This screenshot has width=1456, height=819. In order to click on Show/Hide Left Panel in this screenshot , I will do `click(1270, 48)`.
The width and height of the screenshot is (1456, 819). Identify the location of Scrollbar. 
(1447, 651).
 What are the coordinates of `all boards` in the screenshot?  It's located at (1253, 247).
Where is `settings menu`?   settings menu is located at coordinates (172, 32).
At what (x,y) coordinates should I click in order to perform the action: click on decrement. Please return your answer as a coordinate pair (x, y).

* TASK REQUIREMENTS *
Rewrite the entire listing above, putting "screen capture" wherever "screenshot" occurs and keeping every other word as it is.

* COMPLETE RESPONSE *
This screen capture has width=1456, height=819. In order to click on Show/Hide Left Panel in this screen capture , I will do `click(1270, 48)`.
The width and height of the screen capture is (1456, 819). Identify the location of Scrollbar. 
(1447, 651).
 What are the coordinates of `all boards` in the screen capture?  It's located at (1253, 247).
Where is `settings menu`?   settings menu is located at coordinates (172, 32).
At what (x,y) coordinates should I click in order to perform the action: click on decrement. Please return your answer as a coordinate pair (x, y).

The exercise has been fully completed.